**Task goal:**
All entries must be extracted exactly, with nothing added or dropped.

Saved data entries:
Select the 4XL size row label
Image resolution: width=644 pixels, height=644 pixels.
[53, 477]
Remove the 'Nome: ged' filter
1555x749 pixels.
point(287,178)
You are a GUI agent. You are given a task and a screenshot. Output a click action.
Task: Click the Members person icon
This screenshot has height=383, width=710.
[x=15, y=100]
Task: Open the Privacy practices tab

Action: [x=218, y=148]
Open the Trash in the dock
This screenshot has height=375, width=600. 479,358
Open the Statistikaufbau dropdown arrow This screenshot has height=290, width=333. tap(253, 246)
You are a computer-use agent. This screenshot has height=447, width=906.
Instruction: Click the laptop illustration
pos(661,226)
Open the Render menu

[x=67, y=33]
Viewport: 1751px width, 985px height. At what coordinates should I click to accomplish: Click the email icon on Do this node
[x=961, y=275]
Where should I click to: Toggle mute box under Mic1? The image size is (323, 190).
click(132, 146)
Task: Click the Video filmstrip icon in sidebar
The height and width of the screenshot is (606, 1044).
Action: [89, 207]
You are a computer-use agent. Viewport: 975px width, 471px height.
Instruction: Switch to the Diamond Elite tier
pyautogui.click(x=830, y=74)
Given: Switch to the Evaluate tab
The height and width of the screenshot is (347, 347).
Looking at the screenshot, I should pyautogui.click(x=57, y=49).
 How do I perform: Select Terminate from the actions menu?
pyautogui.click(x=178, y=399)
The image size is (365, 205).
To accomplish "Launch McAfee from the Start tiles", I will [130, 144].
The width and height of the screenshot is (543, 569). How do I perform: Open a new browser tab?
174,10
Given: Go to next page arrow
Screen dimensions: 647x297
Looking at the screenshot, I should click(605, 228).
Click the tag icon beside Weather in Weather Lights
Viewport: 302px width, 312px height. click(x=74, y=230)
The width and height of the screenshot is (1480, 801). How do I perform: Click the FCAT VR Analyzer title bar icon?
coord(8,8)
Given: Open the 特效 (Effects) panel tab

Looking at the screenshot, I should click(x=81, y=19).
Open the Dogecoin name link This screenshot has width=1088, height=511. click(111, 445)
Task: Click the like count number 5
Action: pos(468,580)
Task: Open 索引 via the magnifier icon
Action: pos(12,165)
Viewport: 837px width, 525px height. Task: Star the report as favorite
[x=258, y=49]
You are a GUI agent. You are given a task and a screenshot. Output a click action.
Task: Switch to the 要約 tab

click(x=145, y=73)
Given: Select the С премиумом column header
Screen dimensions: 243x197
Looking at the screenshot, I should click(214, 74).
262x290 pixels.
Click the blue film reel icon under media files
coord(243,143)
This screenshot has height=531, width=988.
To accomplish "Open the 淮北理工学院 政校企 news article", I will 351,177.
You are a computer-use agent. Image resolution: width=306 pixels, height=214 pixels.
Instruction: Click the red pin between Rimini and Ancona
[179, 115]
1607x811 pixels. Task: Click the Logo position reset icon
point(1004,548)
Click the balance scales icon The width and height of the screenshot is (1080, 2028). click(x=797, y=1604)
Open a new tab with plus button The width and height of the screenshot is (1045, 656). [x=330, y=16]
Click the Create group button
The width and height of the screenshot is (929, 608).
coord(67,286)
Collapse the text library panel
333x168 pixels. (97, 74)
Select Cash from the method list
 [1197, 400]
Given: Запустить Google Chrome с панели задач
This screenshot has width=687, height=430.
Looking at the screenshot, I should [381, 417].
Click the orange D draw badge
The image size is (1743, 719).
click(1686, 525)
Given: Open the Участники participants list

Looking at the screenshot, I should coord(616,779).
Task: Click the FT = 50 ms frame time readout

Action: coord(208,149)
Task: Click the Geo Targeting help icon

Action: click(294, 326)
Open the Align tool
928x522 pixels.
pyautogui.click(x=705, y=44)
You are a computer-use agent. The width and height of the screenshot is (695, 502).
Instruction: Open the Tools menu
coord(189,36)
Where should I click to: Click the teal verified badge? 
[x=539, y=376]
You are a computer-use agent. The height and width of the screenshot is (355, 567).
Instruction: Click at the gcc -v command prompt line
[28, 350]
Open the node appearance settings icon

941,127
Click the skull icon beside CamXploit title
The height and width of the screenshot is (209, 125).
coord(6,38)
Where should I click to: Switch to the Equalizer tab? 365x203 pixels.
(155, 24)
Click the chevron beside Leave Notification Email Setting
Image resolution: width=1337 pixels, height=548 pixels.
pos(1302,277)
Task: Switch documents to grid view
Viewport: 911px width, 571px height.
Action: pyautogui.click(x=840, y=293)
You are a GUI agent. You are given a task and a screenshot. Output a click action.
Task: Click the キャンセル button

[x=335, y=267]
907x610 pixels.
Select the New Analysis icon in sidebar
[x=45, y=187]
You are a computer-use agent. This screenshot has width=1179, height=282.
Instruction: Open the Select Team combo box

**Response:**
Select the 4XL size row label
Image resolution: width=644 pixels, height=644 pixels.
[53, 477]
Remove the 'Nome: ged' filter
1555x749 pixels.
point(287,178)
You are a GUI agent. You are given a task and a screenshot. Output a click action.
Task: Click the Members person icon
This screenshot has height=383, width=710.
[x=15, y=100]
Task: Open the Privacy practices tab

Action: [x=218, y=148]
Open the Trash in the dock
This screenshot has height=375, width=600. 479,358
Open the Statistikaufbau dropdown arrow This screenshot has height=290, width=333. tap(253, 246)
You are a computer-use agent. This screenshot has height=447, width=906.
Instruction: Click the laptop illustration
pos(661,226)
Open the Render menu

[x=67, y=33]
Viewport: 1751px width, 985px height. At what coordinates should I click to accomplish: Click the email icon on Do this node
[x=961, y=275]
Where should I click to: Toggle mute box under Mic1? The image size is (323, 190).
click(132, 146)
Task: Click the Video filmstrip icon in sidebar
The height and width of the screenshot is (606, 1044).
Action: [89, 207]
You are a computer-use agent. Viewport: 975px width, 471px height.
Instruction: Switch to the Diamond Elite tier
pyautogui.click(x=830, y=74)
Given: Switch to the Evaluate tab
The height and width of the screenshot is (347, 347).
Looking at the screenshot, I should pyautogui.click(x=57, y=49).
 How do I perform: Select Terminate from the actions menu?
pyautogui.click(x=178, y=399)
The image size is (365, 205).
To accomplish "Launch McAfee from the Start tiles", I will [130, 144].
The width and height of the screenshot is (543, 569). How do I perform: Open a new browser tab?
174,10
Given: Go to next page arrow
Screen dimensions: 647x297
Looking at the screenshot, I should click(605, 228).
Click the tag icon beside Weather in Weather Lights
Viewport: 302px width, 312px height. click(x=74, y=230)
The width and height of the screenshot is (1480, 801). How do I perform: Click the FCAT VR Analyzer title bar icon?
coord(8,8)
Given: Open the 特效 (Effects) panel tab

Looking at the screenshot, I should click(x=81, y=19).
Open the Dogecoin name link This screenshot has width=1088, height=511. click(111, 445)
Task: Click the like count number 5
Action: pos(468,580)
Task: Open 索引 via the magnifier icon
Action: pos(12,165)
Viewport: 837px width, 525px height. Task: Star the report as favorite
[x=258, y=49]
You are a GUI agent. You are given a task and a screenshot. Output a click action.
Task: Switch to the 要約 tab

click(x=145, y=73)
Given: Select the С премиумом column header
Screen dimensions: 243x197
Looking at the screenshot, I should click(214, 74).
262x290 pixels.
Click the blue film reel icon under media files
coord(243,143)
This screenshot has height=531, width=988.
To accomplish "Open the 淮北理工学院 政校企 news article", I will 351,177.
You are a computer-use agent. Image resolution: width=306 pixels, height=214 pixels.
Instruction: Click the red pin between Rimini and Ancona
[179, 115]
1607x811 pixels. Task: Click the Logo position reset icon
point(1004,548)
Click the balance scales icon The width and height of the screenshot is (1080, 2028). click(x=797, y=1604)
Open a new tab with plus button The width and height of the screenshot is (1045, 656). [x=330, y=16]
Click the Create group button
The width and height of the screenshot is (929, 608).
coord(67,286)
Collapse the text library panel
333x168 pixels. (97, 74)
Select Cash from the method list
 [1197, 400]
Given: Запустить Google Chrome с панели задач
This screenshot has width=687, height=430.
Looking at the screenshot, I should [381, 417].
Click the orange D draw badge
The image size is (1743, 719).
click(1686, 525)
Given: Open the Участники participants list

Looking at the screenshot, I should coord(616,779).
Task: Click the FT = 50 ms frame time readout

Action: coord(208,149)
Task: Click the Geo Targeting help icon

Action: click(294, 326)
Open the Align tool
928x522 pixels.
pyautogui.click(x=705, y=44)
You are a computer-use agent. The width and height of the screenshot is (695, 502).
Instruction: Open the Tools menu
coord(189,36)
Where should I click to: Click the teal verified badge? 
[x=539, y=376]
You are a computer-use agent. The height and width of the screenshot is (355, 567).
Instruction: Click at the gcc -v command prompt line
[28, 350]
Open the node appearance settings icon

941,127
Click the skull icon beside CamXploit title
The height and width of the screenshot is (209, 125).
coord(6,38)
Where should I click to: Switch to the Equalizer tab? 365x203 pixels.
(155, 24)
Click the chevron beside Leave Notification Email Setting
Image resolution: width=1337 pixels, height=548 pixels.
pos(1302,277)
Task: Switch documents to grid view
Viewport: 911px width, 571px height.
Action: pyautogui.click(x=840, y=293)
You are a GUI agent. You are given a task and a screenshot. Output a click action.
Task: Click the キャンセル button

[x=335, y=267]
907x610 pixels.
Select the New Analysis icon in sidebar
[x=45, y=187]
You are a computer-use agent. This screenshot has width=1179, height=282.
Instruction: Open the Select Team combo box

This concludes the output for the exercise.